Evan Spiegel and Bobby Murphy
The app Snapchat has furnished the cofounders of Snap Inc., Evan Spiegel and Bobby Murphy, with fortunes that Forbes respectively estimates at around $2.5 billion and $2 billion. In 2017, the year of their company’s IPO, the business partners established the Snap Foundation, to which both pledged to donate 13 million shares of their stock in the company over the next 15 to 20 years. The grantmaker focuses on underrepresented youth in Los Angeles, where Snap is based. Also in 2017, Spiegel formed the Spiegel Family Fund, which backs the arts, education, housing and human rights.
Taylor Swift
The 14-time Grammy award winner’s Eras Tour took her to 83 shows across 30 cities in 12 months, padding her fortune to some $1.6 billion by Forbes’ current estimate. While she hasn’t yet created a foundation, the Taylor Swift’s philanthropy has already been wide ranging. She has given more than $1 million for disaster relief in parts of Tennessee, her adopted home state, as well as $4 million to build a music education center in Nashville. Another gift went to the LGBTQ rights group GLAAD, and she made a sizable donation to actress Mariska Hargitay’s Joyful Heart Foundation in 2017 to support survivors of sexual assault.
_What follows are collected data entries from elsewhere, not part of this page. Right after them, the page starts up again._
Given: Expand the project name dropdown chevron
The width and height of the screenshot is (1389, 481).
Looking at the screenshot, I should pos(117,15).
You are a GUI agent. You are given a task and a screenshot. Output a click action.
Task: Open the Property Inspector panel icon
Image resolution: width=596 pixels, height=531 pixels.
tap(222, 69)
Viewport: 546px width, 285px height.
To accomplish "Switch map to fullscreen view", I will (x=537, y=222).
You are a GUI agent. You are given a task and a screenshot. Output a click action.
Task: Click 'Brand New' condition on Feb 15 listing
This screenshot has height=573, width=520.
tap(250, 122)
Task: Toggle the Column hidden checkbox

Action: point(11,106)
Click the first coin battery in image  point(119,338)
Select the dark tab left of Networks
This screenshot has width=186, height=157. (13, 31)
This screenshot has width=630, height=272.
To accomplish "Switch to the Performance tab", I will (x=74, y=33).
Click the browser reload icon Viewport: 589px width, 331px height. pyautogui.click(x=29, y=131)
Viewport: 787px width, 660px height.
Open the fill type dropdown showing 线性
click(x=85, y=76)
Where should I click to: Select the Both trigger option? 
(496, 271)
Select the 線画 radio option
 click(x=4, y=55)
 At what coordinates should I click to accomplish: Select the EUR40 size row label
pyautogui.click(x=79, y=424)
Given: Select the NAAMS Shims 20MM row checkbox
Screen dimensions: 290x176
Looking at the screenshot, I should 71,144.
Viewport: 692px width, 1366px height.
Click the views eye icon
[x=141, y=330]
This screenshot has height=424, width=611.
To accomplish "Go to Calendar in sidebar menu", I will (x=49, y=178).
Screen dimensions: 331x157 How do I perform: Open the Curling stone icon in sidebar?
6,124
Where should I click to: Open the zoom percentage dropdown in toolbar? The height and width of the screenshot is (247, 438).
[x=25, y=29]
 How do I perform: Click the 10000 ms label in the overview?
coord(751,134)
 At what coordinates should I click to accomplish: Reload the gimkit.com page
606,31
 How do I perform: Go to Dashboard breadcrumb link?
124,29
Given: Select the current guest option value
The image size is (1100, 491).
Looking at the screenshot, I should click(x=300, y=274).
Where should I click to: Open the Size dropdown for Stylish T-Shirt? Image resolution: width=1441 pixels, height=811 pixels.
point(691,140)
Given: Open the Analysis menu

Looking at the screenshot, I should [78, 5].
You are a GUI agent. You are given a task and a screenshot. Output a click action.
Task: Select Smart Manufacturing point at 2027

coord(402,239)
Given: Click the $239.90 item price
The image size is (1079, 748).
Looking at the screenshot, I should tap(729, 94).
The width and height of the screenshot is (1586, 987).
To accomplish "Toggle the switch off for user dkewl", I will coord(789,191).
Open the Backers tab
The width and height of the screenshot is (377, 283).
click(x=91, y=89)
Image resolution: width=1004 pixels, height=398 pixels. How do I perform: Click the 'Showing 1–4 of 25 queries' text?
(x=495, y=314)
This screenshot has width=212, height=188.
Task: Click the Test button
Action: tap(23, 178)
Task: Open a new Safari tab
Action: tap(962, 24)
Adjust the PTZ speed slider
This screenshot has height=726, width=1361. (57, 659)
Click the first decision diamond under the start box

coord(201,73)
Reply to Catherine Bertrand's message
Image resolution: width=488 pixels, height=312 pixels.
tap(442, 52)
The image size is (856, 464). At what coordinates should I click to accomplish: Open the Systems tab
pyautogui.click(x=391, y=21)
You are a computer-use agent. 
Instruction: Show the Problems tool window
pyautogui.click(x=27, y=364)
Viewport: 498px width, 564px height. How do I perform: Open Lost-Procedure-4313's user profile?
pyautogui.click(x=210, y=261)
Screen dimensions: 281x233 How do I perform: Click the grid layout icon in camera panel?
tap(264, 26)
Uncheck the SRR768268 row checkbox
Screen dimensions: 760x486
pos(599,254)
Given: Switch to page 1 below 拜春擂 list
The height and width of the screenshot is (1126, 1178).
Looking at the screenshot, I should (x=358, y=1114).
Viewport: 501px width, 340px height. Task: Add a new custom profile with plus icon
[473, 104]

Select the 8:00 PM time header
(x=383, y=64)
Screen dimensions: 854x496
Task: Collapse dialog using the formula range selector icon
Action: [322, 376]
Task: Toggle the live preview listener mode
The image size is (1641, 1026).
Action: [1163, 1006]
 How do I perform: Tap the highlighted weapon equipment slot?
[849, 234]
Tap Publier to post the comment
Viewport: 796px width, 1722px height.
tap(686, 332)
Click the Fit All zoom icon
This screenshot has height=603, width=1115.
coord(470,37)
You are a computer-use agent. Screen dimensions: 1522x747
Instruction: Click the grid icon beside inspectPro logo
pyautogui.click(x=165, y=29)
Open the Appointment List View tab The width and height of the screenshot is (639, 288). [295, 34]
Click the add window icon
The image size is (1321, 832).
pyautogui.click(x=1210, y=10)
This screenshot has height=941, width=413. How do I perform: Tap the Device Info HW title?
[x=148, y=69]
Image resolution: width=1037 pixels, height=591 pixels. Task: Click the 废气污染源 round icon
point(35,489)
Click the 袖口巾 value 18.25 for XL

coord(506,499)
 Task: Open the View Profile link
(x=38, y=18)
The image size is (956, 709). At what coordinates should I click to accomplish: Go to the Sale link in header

She has also backed children’s hospitals and cancer research.
Cari Tuna
A former Wall Street Journal reporter, Tuna cofounded Good Ventures and is one of the main funders of Open Philanthropy along with her husband, Dustin Moskovitz. Moskovitz, whose fortune Forbes pegs at around $15 billion and is only 40 years old himself, was a co-founder and “marathon coder” at Facebook. Tuna and Moskovitz have been among the top megadonor proponents of effective altruism, working with the EA-oriented nonprofit GiveWell to rank and recommend charities to support. A recent, nearly $2 billion gift from the couple to Good Ventures highlights just how much philanthropic cash is waiting in the wings.
Sam Vinal
A filmmaker turned philanthropic leader, Vinal now focuses on supporting grassroots movements and social change. As the president of the Radical Imagination Family Foundation since 2019, Vinal directs resources to organizations that advocate for self-determination and collective liberation. His work also includes involvement with progressive outfits like Solidaire Network and Grassroots International.
Lukas Walton
With a $37 billion fortune, Lukas Walton has emerged as a key philanthropic leader among the third generation of Waltons, focusing on addressing climate change and advancing green initiatives, along with other social causes. He’s taken active roles in the arenas of sustainable development, education and environmental conservation through his investment and grantmaking operation, Builders Vision, which came online in 2021. Builders Initiative, the larger operation’s grantmaking vehicle, has channeled hundreds of millions to nonprofits alongside its donor-advised fund.
Correction (4/11/25): A previous version of this article included incorrect information about Romy Drucker’s relationship with the Walton family. We regret the error.